L’Ihsan · sommaire · Chapitre 5 sur 15
Avant de suivre le chemin du cœur, il faut apprendre comment les premières générations le parcouraient. Leur méthode tient en trois principes, et chacun corrige une erreur moderne.
Premier principe : la science avant la parole et l’action
Les Salafs ne séparaient jamais la spiritualité de la science. Ils apprenaient d’abord ce qu’Allah aime et comment le Prophète ﷺ agissait, puis ils s’efforçaient de le mettre en pratique. Al-Bukhari a intitulé un chapitre de son Sahih : « La science avant la parole et l’action ». Ibn al-Qayyim explique que le chemin vers Allah repose sur trois choses : la connaissance, la volonté et l’action — et que celui qui agit sans science risque de détruire en croyant construire, tandis que celui qui sait sans agir porte une connaissance qui ne le transforme pas.
L’application est directe : avant d’adopter une pratique spirituelle, on vérifie qu’elle est légiférée, on apprend comment le Prophète ﷺ l’accomplissait, on clarifie son intention, et on identifie le défaut à éviter. C’est ainsi que la spiritualité reste sur les rails de la révélation au lieu de dériver vers l’invention.

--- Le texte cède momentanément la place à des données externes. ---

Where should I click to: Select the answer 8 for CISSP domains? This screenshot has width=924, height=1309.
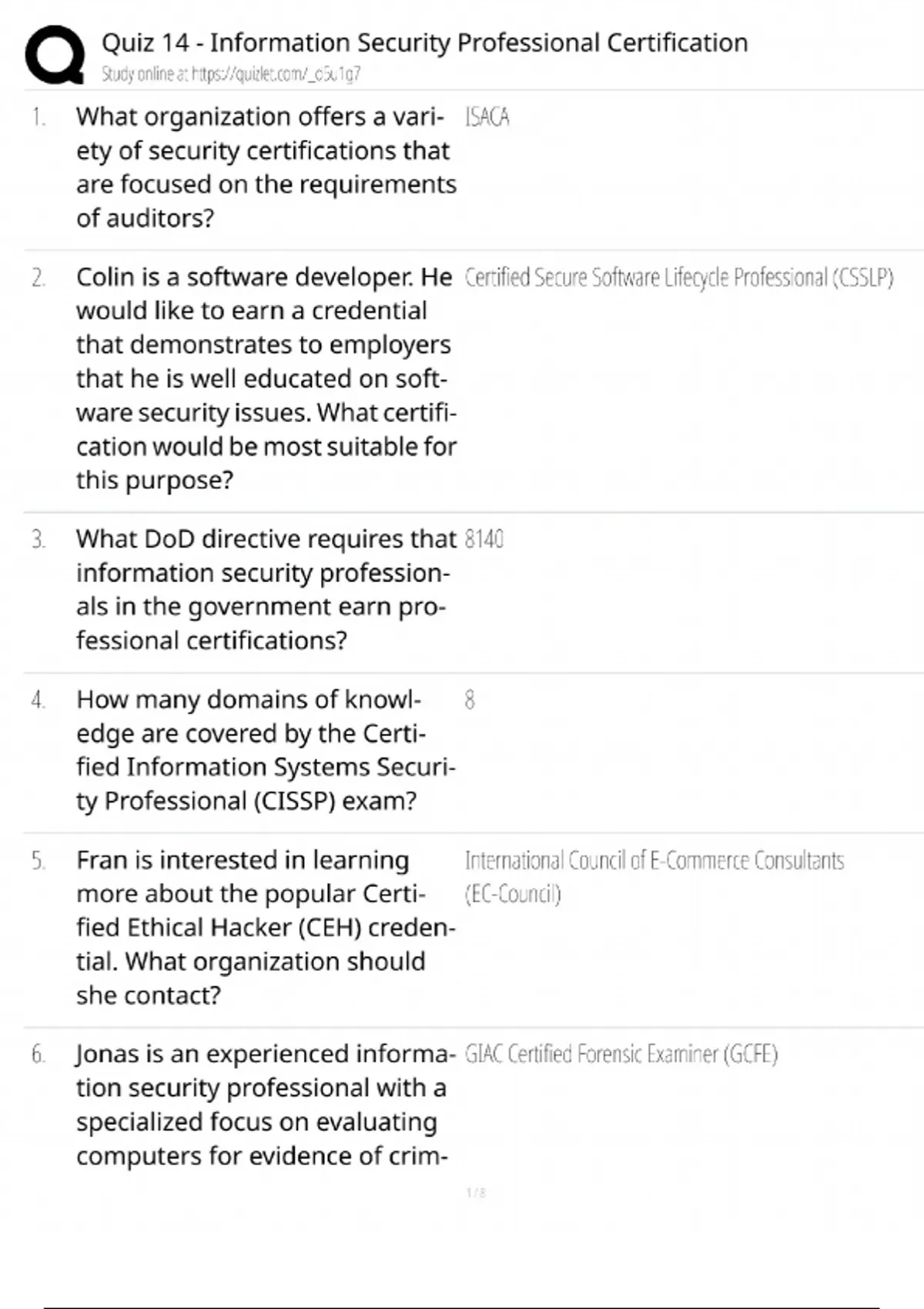[470, 700]
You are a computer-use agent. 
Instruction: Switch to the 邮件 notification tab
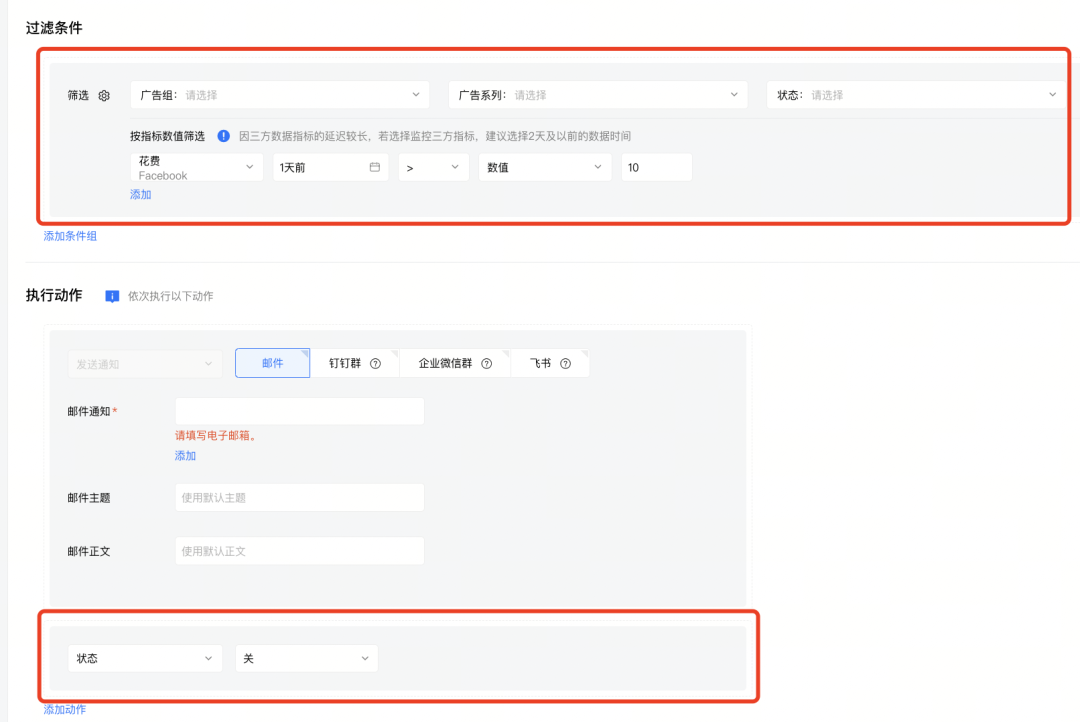pos(272,363)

Deuxième principe : peu, mais constant
أَحَبُّ الْأَعْمَالِ إِلَى اللَّهِ أَدْوَمُهَا وَإِنْ قَلَّ
« Les œuvres les plus aimées d’Allah sont les plus constantes, même si elles sont modestes. »
Rapporté par al-Bukhari (n° 6464) et Muslim (n° 783) d’après ‘Aisha
Les Salafs recherchaient la constance plutôt que l’enthousiasme passager. Mieux vaut une page de Coran chaque jour avec réflexion que trois heures d’affilée suivies de trois mois d’abandon. La progression spirituelle ressemble à la construction d’une maison : une pierre posée chaque jour produit un édifice ; dix pierres posées un jour d’émotion, puis rien, produisent un tas.
- Dix minutes de Coran chaque matin, à heure fixe.
- Deux unités de prière surérogatoire régulières.
- Une aumône hebdomadaire, même modeste.
- Une invocation apprise et répétée avec son sens.
L’âme se dresse comme on dresse une monture : par la répétition douce, non par les coups d’éclat. Celui qui veut tout faire dès la première semaine abandonne à la troisième. Celui qui commence petit et tient ne s’arrête plus.
Troisième principe : le cœur d’abord
Les savants de la Sunnah enseignent que l’adoration comprend quatre registres : les paroles du cœur (la croyance), les œuvres du cœur, les paroles de la langue et les actes des membres. Or beaucoup soignent les deux derniers registres et laissent les deux premiers en friche. Parmi les œuvres du cœur — qui sont des obligations, insiste Ibn Taymiyyah, non des options pour gens pieux :
- l’amour d’Allah et la sincérité envers Lui ;
- la confiance en Lui (tawakkul) ;
- la crainte révérencielle et l’espérance ;
- la patience et la gratitude ;
- l’humilité et la certitude.
Une personne peut prier avec son corps tandis que son cœur est absent ; c’est une prière valide et vide. Tout le travail de l’Ihsan consiste à réunir les deux : le corps dans le geste, le cœur dans la présence.
Un exemple chez les Salafs — cacher la ferveur
Ayyub as-Sikhtiyani (m. 131 H), l’un des maîtres de Basra, pleurait parfois au milieu d’une assise de science, saisi par l’évocation d’Allah. Pour cacher son émotion, il se mouchait et disait : « Quel rhume sévère ! » — rapporté par adh-Dhahabi dans Siyar A’lam an-Nubala’. Voilà la méthode des Salafs en une image : l’intensité au-dedans, la discrétion au-dehors. Exactement l’inverse de l’époque, qui expose au-dehors ce qu’elle ne vit pas au-dedans.
En pratique — choisir sa pierre quotidienne
Cette semaine, choisis UNE œuvre — pas cinq : une — que tu t’engages à tenir chaque jour pendant trente jours. Petite, précise, à heure fixe : dix minutes de Coran après fajr, ou deux raka’at avant de dormir, ou les invocations du matin en entier. La règle : on ne l’augmente pas avant trente jours, on ne la saute pas un seul jour. C’est le principe prophétique de la constance appliqué tel quel.